Retype the entries below line for line, with no changes.

:: Records shown

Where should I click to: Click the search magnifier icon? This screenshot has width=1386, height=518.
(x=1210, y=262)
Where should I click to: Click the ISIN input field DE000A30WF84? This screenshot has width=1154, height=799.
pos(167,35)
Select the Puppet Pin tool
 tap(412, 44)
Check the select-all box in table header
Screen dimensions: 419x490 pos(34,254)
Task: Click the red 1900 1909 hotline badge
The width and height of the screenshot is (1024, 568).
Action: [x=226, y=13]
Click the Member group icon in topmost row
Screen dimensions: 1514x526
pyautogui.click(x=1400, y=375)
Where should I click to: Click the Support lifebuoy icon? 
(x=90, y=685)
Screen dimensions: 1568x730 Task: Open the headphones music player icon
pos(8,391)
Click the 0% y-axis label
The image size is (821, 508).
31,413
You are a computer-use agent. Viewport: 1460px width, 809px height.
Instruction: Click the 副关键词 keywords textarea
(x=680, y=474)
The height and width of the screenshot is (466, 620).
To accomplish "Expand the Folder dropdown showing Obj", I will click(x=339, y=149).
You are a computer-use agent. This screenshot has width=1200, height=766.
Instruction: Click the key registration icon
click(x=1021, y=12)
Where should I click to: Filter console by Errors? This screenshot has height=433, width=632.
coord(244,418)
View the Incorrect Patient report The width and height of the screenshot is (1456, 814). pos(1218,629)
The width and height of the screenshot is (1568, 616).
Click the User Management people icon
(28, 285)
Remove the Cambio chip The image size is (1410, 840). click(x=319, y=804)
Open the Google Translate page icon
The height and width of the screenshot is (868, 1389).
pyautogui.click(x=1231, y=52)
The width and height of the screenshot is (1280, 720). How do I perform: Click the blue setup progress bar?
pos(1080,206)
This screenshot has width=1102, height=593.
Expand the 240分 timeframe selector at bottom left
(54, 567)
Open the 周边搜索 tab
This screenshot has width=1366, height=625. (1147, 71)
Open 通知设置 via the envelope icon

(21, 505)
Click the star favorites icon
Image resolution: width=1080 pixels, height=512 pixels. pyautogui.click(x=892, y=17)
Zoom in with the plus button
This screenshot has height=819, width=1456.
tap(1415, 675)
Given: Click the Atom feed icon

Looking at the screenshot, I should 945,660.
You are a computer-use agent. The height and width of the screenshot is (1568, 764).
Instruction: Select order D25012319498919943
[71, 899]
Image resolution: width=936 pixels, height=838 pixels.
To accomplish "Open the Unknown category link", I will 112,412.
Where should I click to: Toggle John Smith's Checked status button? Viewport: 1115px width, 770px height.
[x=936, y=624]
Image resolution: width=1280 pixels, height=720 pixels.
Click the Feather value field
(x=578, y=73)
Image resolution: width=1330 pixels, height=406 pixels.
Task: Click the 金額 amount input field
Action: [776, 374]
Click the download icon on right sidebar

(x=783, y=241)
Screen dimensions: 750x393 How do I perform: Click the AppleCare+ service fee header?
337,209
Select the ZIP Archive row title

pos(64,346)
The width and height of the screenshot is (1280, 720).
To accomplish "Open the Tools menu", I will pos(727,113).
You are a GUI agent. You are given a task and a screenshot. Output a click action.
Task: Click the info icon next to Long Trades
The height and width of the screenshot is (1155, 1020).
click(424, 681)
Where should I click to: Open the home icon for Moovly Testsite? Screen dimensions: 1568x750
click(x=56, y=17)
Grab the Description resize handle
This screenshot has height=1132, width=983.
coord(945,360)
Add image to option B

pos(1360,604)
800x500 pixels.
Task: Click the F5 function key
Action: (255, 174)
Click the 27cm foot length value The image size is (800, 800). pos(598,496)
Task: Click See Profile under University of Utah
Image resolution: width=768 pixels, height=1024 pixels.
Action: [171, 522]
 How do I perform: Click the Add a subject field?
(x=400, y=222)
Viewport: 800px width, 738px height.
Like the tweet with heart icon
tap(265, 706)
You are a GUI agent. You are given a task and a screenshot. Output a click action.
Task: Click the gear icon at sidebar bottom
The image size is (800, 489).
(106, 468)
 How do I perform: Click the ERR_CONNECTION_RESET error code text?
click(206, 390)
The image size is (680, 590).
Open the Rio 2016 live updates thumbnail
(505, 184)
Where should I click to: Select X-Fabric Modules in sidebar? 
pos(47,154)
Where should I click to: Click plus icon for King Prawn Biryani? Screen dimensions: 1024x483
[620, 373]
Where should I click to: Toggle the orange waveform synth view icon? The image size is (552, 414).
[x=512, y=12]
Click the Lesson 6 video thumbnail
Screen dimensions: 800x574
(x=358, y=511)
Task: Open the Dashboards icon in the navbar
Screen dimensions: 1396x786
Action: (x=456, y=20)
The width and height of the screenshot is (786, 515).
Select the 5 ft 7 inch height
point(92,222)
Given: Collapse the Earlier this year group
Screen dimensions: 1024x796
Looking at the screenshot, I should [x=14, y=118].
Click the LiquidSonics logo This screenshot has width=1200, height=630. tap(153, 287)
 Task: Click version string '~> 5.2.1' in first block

::::

§ **Result of this task**:
Where should I click to: Click the search magnifier icon? This screenshot has width=1386, height=518.
(x=1210, y=262)
Where should I click to: Click the ISIN input field DE000A30WF84? This screenshot has width=1154, height=799.
pos(167,35)
Select the Puppet Pin tool
 tap(412, 44)
Check the select-all box in table header
Screen dimensions: 419x490 pos(34,254)
Task: Click the red 1900 1909 hotline badge
The width and height of the screenshot is (1024, 568).
Action: [x=226, y=13]
Click the Member group icon in topmost row
Screen dimensions: 1514x526
pyautogui.click(x=1400, y=375)
Where should I click to: Click the Support lifebuoy icon? 
(x=90, y=685)
Screen dimensions: 1568x730 Task: Open the headphones music player icon
pos(8,391)
Click the 0% y-axis label
The image size is (821, 508).
31,413
You are a computer-use agent. Viewport: 1460px width, 809px height.
Instruction: Click the 副关键词 keywords textarea
(x=680, y=474)
The height and width of the screenshot is (466, 620).
To accomplish "Expand the Folder dropdown showing Obj", I will click(x=339, y=149).
You are a computer-use agent. This screenshot has width=1200, height=766.
Instruction: Click the key registration icon
click(x=1021, y=12)
Where should I click to: Filter console by Errors? This screenshot has height=433, width=632.
coord(244,418)
View the Incorrect Patient report The width and height of the screenshot is (1456, 814). pos(1218,629)
The width and height of the screenshot is (1568, 616).
Click the User Management people icon
(28, 285)
Remove the Cambio chip The image size is (1410, 840). click(x=319, y=804)
Open the Google Translate page icon
The height and width of the screenshot is (868, 1389).
pyautogui.click(x=1231, y=52)
The width and height of the screenshot is (1280, 720). How do I perform: Click the blue setup progress bar?
pos(1080,206)
This screenshot has width=1102, height=593.
Expand the 240分 timeframe selector at bottom left
(54, 567)
Open the 周边搜索 tab
This screenshot has width=1366, height=625. (1147, 71)
Open 通知设置 via the envelope icon

(21, 505)
Click the star favorites icon
Image resolution: width=1080 pixels, height=512 pixels. pyautogui.click(x=892, y=17)
Zoom in with the plus button
This screenshot has height=819, width=1456.
tap(1415, 675)
Given: Click the Atom feed icon

Looking at the screenshot, I should 945,660.
You are a computer-use agent. The height and width of the screenshot is (1568, 764).
Instruction: Select order D25012319498919943
[71, 899]
Image resolution: width=936 pixels, height=838 pixels.
To accomplish "Open the Unknown category link", I will 112,412.
Where should I click to: Toggle John Smith's Checked status button? Viewport: 1115px width, 770px height.
[x=936, y=624]
Image resolution: width=1280 pixels, height=720 pixels.
Click the Feather value field
(x=578, y=73)
Image resolution: width=1330 pixels, height=406 pixels.
Task: Click the 金額 amount input field
Action: [776, 374]
Click the download icon on right sidebar

(x=783, y=241)
Screen dimensions: 750x393 How do I perform: Click the AppleCare+ service fee header?
337,209
Select the ZIP Archive row title

pos(64,346)
The width and height of the screenshot is (1280, 720).
To accomplish "Open the Tools menu", I will pos(727,113).
You are a GUI agent. You are given a task and a screenshot. Output a click action.
Task: Click the info icon next to Long Trades
The height and width of the screenshot is (1155, 1020).
click(424, 681)
Where should I click to: Open the home icon for Moovly Testsite? Screen dimensions: 1568x750
click(x=56, y=17)
Grab the Description resize handle
This screenshot has height=1132, width=983.
coord(945,360)
Add image to option B

pos(1360,604)
800x500 pixels.
Task: Click the F5 function key
Action: (255, 174)
Click the 27cm foot length value The image size is (800, 800). pos(598,496)
Task: Click See Profile under University of Utah
Image resolution: width=768 pixels, height=1024 pixels.
Action: [171, 522]
 How do I perform: Click the Add a subject field?
(x=400, y=222)
Viewport: 800px width, 738px height.
Like the tweet with heart icon
tap(265, 706)
You are a GUI agent. You are given a task and a screenshot. Output a click action.
Task: Click the gear icon at sidebar bottom
The image size is (800, 489).
(106, 468)
 How do I perform: Click the ERR_CONNECTION_RESET error code text?
click(206, 390)
The image size is (680, 590).
Open the Rio 2016 live updates thumbnail
(505, 184)
Where should I click to: Select X-Fabric Modules in sidebar? 
pos(47,154)
Where should I click to: Click plus icon for King Prawn Biryani? Screen dimensions: 1024x483
[620, 373]
Where should I click to: Toggle the orange waveform synth view icon? The image size is (552, 414).
[x=512, y=12]
Click the Lesson 6 video thumbnail
Screen dimensions: 800x574
(x=358, y=511)
Task: Open the Dashboards icon in the navbar
Screen dimensions: 1396x786
Action: (x=456, y=20)
The width and height of the screenshot is (786, 515).
Select the 5 ft 7 inch height
point(92,222)
Given: Collapse the Earlier this year group
Screen dimensions: 1024x796
Looking at the screenshot, I should [x=14, y=118].
Click the LiquidSonics logo This screenshot has width=1200, height=630. tap(153, 287)
 Task: Click version string '~> 5.2.1' in first block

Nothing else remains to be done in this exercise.